The list of "innovations" with the potential to reduce feed-food competition was then established on the basis of scientific and technical literature. This list of innovations was then submitted to experts for validation before being discussed with a variety of farmers and value chain actors.
These groups helped to highlight the barrers and levers to the integration of these innovations at the farm and sector level. They also made it possible to identify the innovations considered most relevant by the participants.
On this basis, 45 scenarios (111 simulations) implementing the most popular or most debated innovations were carried out in the representative systems of each partner region. This made it possible to assess the impact of these innovations on the net efficiency of these systems and on other sustainability criteria.

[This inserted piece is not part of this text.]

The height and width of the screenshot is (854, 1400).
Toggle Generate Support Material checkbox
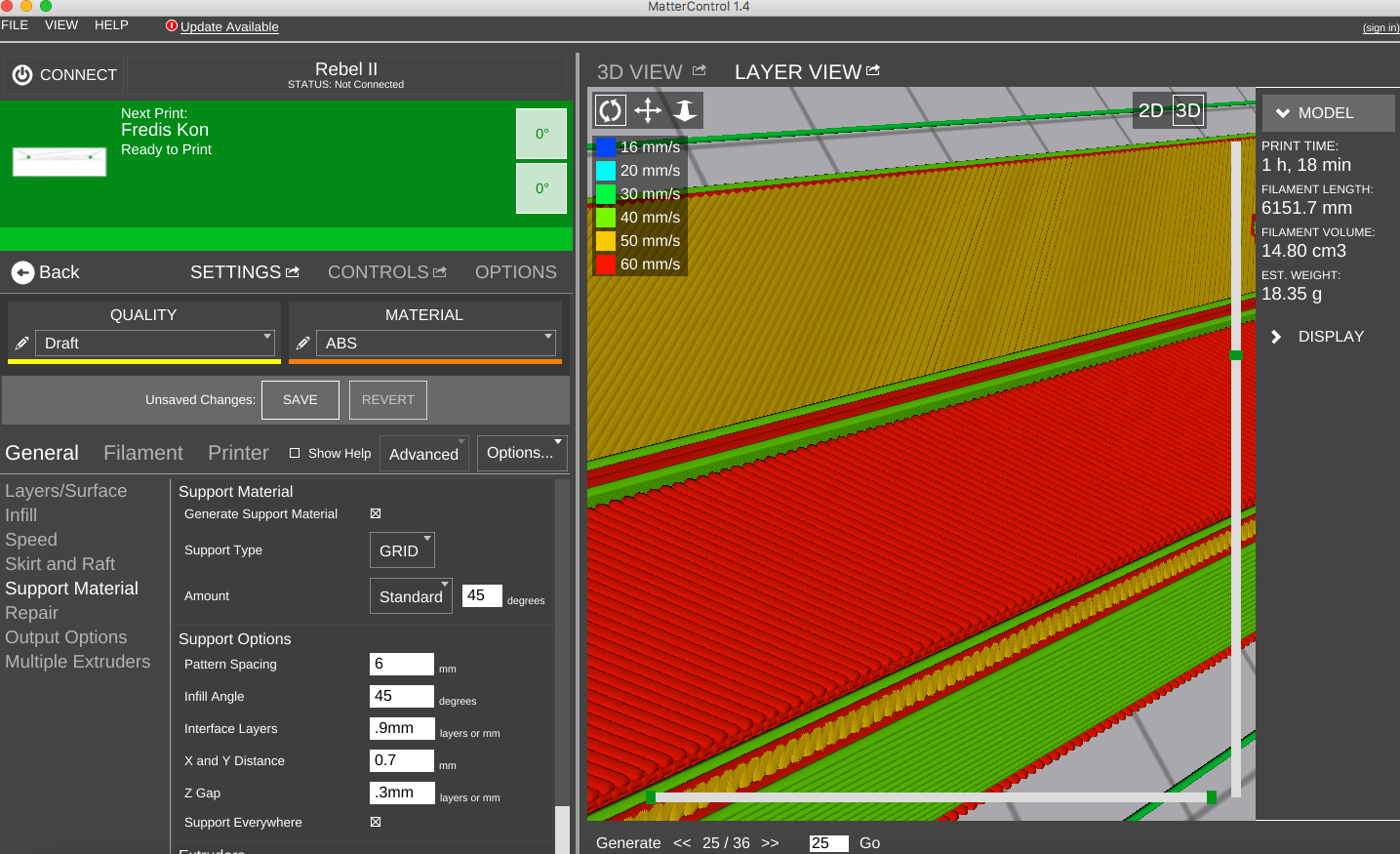376,513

Beyond these scenarios, some innovations have been selected by all the partners and have therefore been further developed.
These are grass fattening through dynamic rotational grazing and cross-breeding. In our case, the crossbreeding is done either with the aim of producing animals that are better adapted to grazing, or to produce calves with a more carcass conformation via the terminal crossbreeding technique.
In order to take into account the final meat production, the production systems were combined. Indeed, in Wallonia, the systems are generally specialised either in young bulls prodcution or in fattening them. These two systems were therefore combined in order to offer a finished product that can be consumed by humans.
The first approach is therefore to maximise the value of the grass produced on the farm using the technique of fast rotational grazing (rapid rotation of animals on small plots). The results show that for an intensive cow-calf system, dynamic rotational grazing (Figure 3 - FRG) is of limited interest. Indeed, only a slight improvement of the different criteria (greenhouse gas production, feed-food competition, workload and income) is observed.
The second Walloon approach concerns the breeding of calves resulting from terminal crossing, i.e. between dairy cows and Belgian Blue bulls by artificial insemination. The principle is to produce animals that are more productive in terms of quantity of meat while at the same time making the most of animals that also produce milk. The results here are much more promising. Indeed, all the indicators show a great improvement (figure 3 - SR) with, for example, greenhouse gas emissions divided by 3. This can be explained by the dual purpose of milk and meat production in such a system.
SUSTAINBEEF: a participatory and theoretical approach to identify the practices and experiments of tomorrow
The participatory approaches made it possible to involve all the stakeholders in the sector, especially the farmers. The methods used in the SustainBeef project were documented in order to be transposed to other projects.
Modelling permit to characterise, in a theoretical way, the impacts of the implementation of innovations on livestock farms.
These approaches have shown the theoretical potential of some innovations. They also raise new questions that require further experimentation in order to refine the results obtained and to verify their feasibility at farm level. New questions were also raised by stakeholders, notably the problems of competition with other purposes (energy production, road construction, etc.). Dependence on the agro-industry was also pointed out as an obstacle to the implementation of certain innovations and a reflection on the scale of the sector is necessary.